┏━━

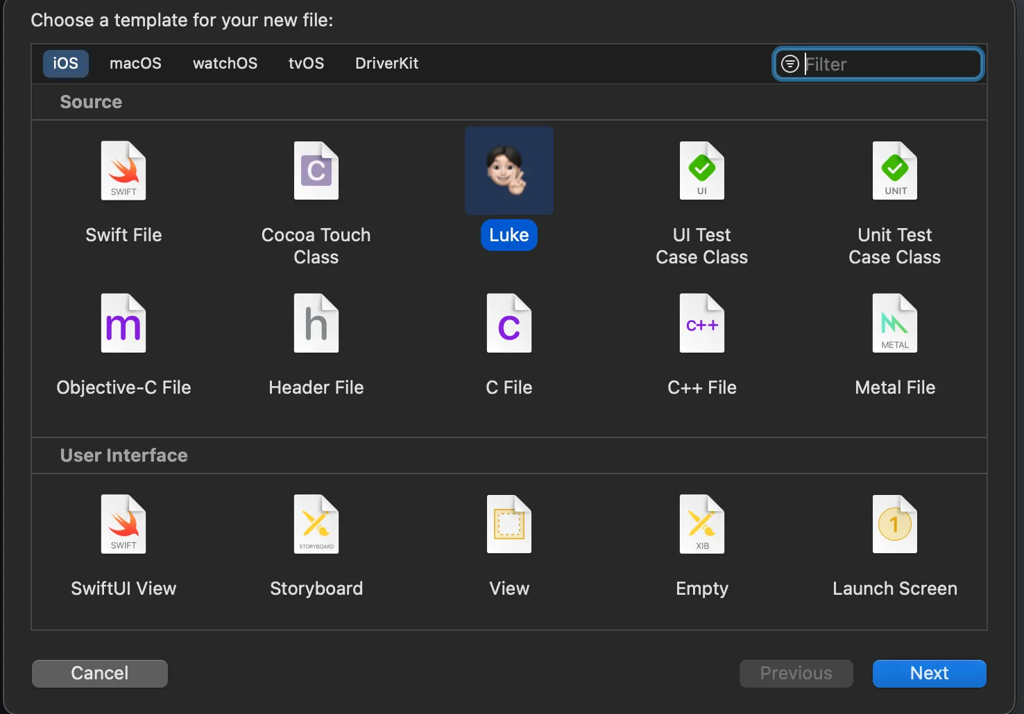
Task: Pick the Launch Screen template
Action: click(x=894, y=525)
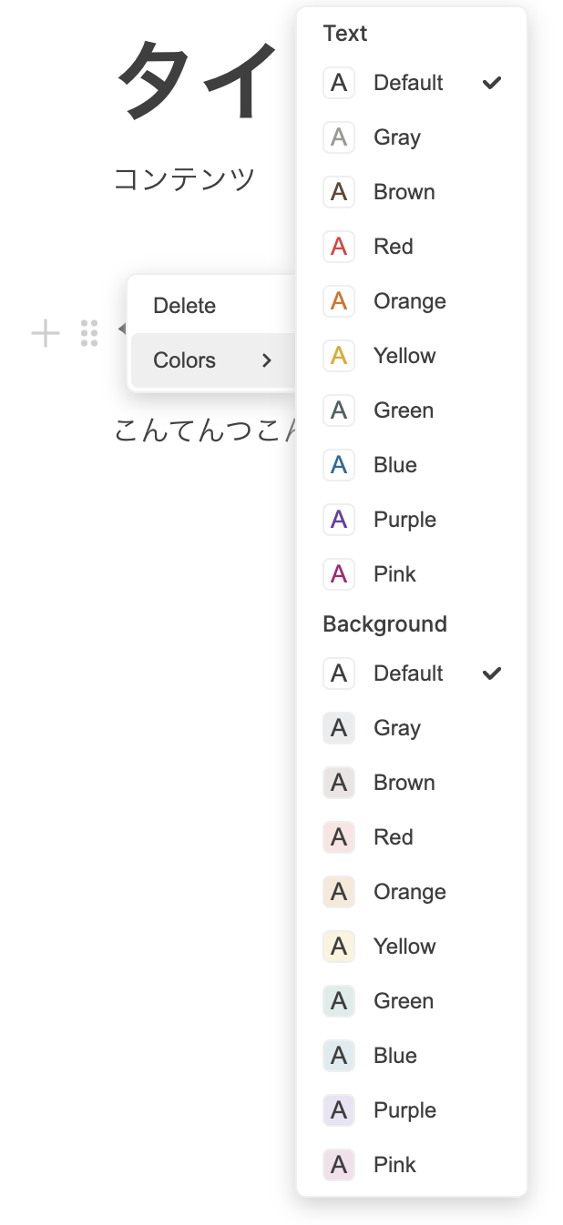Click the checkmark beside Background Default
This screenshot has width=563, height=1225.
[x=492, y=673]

┗━━

# [Exercise]
Lay out the records as a Markdown table with the columns "Row" and "Line", one numbered row per line, skipping blank lines. Leave the pictures out.

# [Exercise answer]
| Row | Line |
|---|---|
| 1 | Task: Pick the Launch Screen template |
| 2 | Action: click(x=894, y=525) |
| 3 | Click the checkmark beside Background Default |
| 4 | This screenshot has width=563, height=1225. |
| 5 | [x=492, y=673] |